To give the buffalo chicken casserole a spicy kick, we use a Whole30-compatible buffalo hot sauce to add bold, in-your-face flavor, tanginess, and depth.
To balance out the heat, we also used a compatible ranch dressing. Ranch adds a creamy element to the casserole, making it the perfect combination of spicy and cool.
Tips and tricks:
- Grab a rotisserie chicken to save yourself from extra prep.
- Make and bake a double-batch and pop one in the freezer for a rainy day!
Overall, this Whole30 Buffalo Chicken Casserole is a delicious choice for anyone participating in a Whole30 or simply looking to add a tasty and protein-packed meal that pleases the whole crowd. So why wait? Try it out today!
Ingredients
- 1 lb of cooked chicken breast shredded
- 1 tbsp ghee coconut oil or avocado oil
- 1 medium yellow onion peeled & diced
- 3 garlic cloves peeled & minced
- 1 tsp sea salt
- 1/2 tsp black pepper
- 1 tsp dried red pepper flakes
- 4 cups riced cauliflower
- 2 cups shredded green cabbage
- 1 medium red bell pepper seeded & diced
- 2 medium carrots peeled & diced
- 3 large eggs
- 1/2 cup full-fat canned coconut crème
- 2 tbsp tomato paste
- 4 tbsp buffalo sauce
- 1/2 cup compatible ranch dressing
Garnish
- 1/2 cup fresh cilantro or parsley chopped
- 1 whole scallion minced
Instructions
- PREHEAT your oven to 400°F.
- IN a large Dutch oven pot or skillet, add cooking fat and bring to medium-low heat.
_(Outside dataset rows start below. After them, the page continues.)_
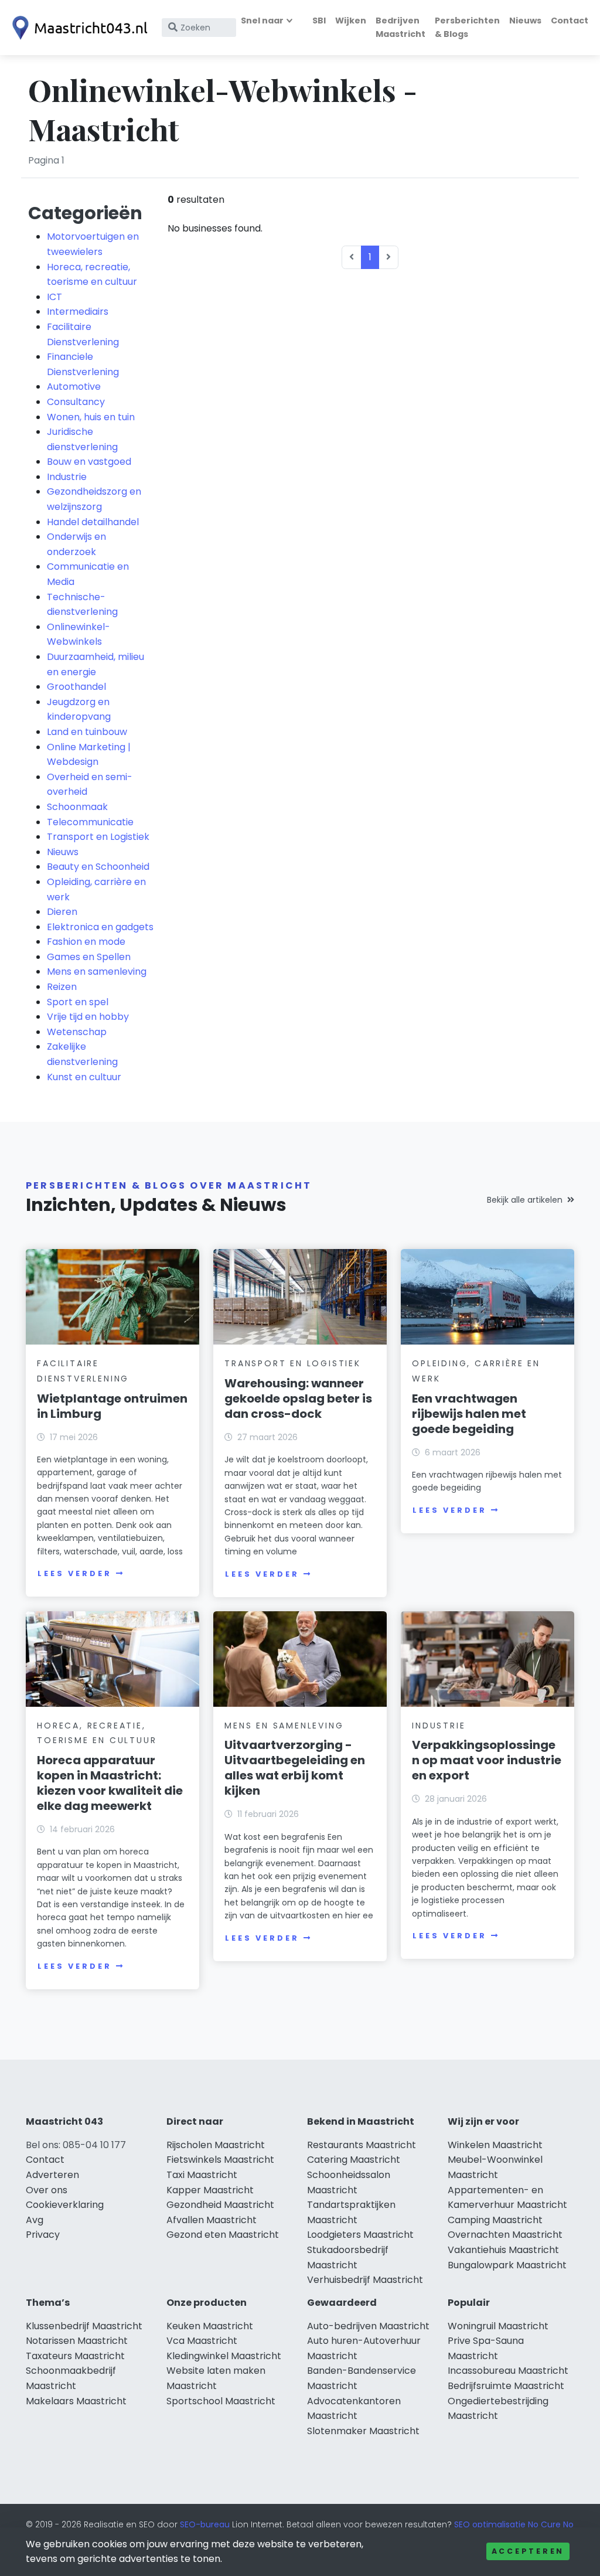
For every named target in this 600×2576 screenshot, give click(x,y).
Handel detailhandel (93, 522)
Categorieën (85, 213)
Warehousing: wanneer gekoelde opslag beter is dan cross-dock (298, 1398)
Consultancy (76, 402)
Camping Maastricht (495, 2220)
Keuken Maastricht (209, 2326)
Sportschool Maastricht (220, 2401)
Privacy (43, 2234)
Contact (569, 20)
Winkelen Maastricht (495, 2145)
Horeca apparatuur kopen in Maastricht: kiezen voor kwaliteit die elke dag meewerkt (110, 1783)
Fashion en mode (86, 941)
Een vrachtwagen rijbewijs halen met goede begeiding (469, 1413)
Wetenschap (77, 1032)
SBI (319, 20)
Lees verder (74, 1573)
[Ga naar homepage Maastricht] (77, 28)
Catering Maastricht (353, 2159)
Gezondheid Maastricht (220, 2204)
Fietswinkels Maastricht (220, 2159)
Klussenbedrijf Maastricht (84, 2326)
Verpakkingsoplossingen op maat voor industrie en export (486, 1760)
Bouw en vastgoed (89, 461)
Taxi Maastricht (201, 2175)
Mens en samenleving (96, 971)
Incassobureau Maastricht (508, 2370)
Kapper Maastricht (210, 2190)
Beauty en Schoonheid (98, 866)
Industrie (67, 477)
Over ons (46, 2190)
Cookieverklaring (65, 2204)
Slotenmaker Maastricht (363, 2431)
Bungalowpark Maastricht (507, 2265)
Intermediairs (77, 311)
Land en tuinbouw (87, 732)
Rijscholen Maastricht (215, 2145)
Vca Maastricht (201, 2340)
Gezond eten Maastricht (222, 2234)
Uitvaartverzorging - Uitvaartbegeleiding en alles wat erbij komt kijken (294, 1768)
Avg (34, 2220)
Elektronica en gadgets (100, 927)
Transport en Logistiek (98, 836)
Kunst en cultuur (84, 1077)
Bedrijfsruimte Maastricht (506, 2386)
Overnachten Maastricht (505, 2234)
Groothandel (76, 686)
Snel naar (262, 20)
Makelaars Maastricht (76, 2401)
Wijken (350, 20)
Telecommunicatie (90, 822)
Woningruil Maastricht (498, 2326)
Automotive (74, 386)
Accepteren (528, 2551)
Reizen (62, 986)
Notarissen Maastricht (77, 2340)
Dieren (62, 911)
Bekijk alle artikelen (524, 1200)
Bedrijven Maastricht (400, 27)
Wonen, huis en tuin (91, 417)
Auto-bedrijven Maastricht (368, 2326)
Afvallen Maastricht (211, 2220)
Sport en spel (77, 1002)
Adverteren (52, 2175)
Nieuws (525, 20)
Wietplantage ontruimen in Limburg (112, 1406)
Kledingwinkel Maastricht (223, 2356)
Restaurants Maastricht (361, 2145)
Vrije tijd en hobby (88, 1016)
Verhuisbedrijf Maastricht (365, 2279)
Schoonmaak (77, 807)
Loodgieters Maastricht (360, 2234)
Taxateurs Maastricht (75, 2356)
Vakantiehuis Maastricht (503, 2250)
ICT (54, 297)
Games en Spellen (89, 957)
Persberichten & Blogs (467, 27)
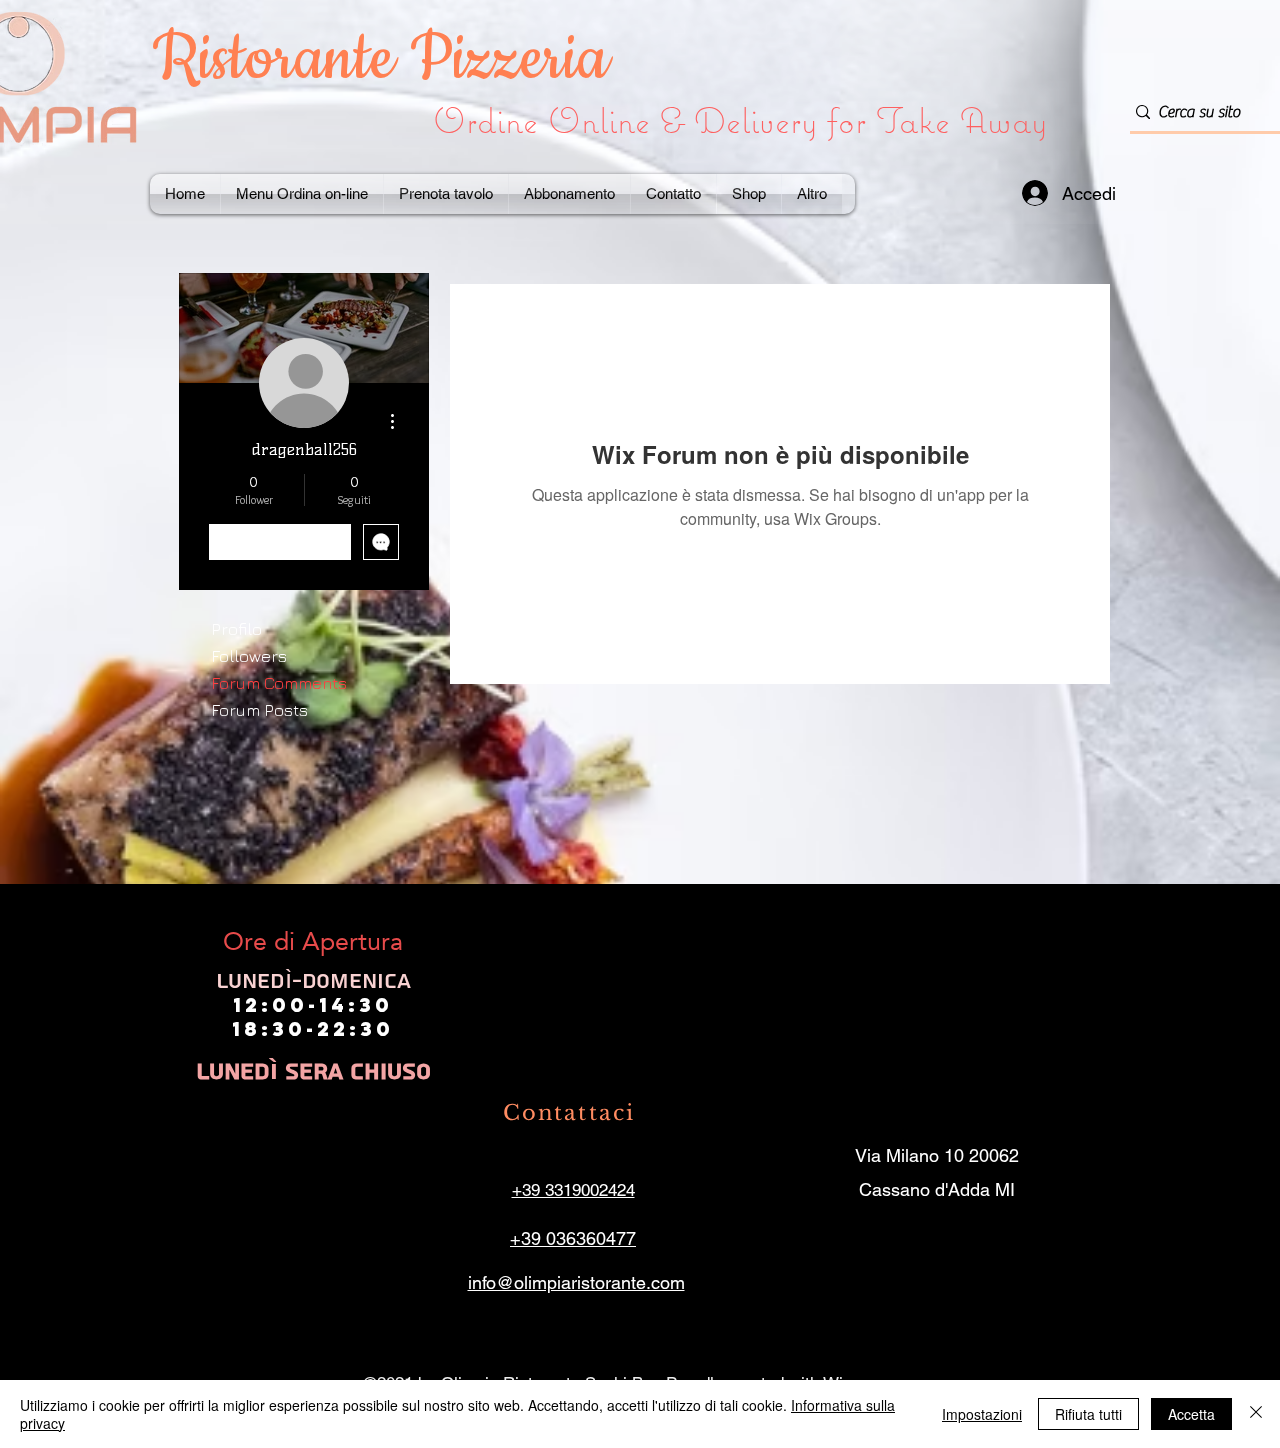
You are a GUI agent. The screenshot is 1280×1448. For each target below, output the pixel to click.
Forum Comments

- ADD yellow onion and garlic and sauté with sea salt, black pepper and dried red pepper flakes until soft, about 5 minutes.
- ADD cauliflower, green cabbage, red bell pepper and carrot and continue to sauté until soft, about 5 minutes.
- IN a bowl, whisk together the eggs, coconut crème, tomato paste, buffalo sauce, and ranch dressing, then mix until well combined.
- REDUCE heat on the Dutch oven or skillet to low and stir in egg and sauce mixture to the veggies.
- STIR in shredded chicken breast.
- POUR into an oven-safe casserole dish and bake in the oven for 20 minutes.
- REMOVE from the oven and serve between 4 with fresh cilantro or parsley and minced scallion, storing any leftovers in the fridge for up to 3 days. You can also freeze your leftovers in a freezer-safe container for up to 6 months.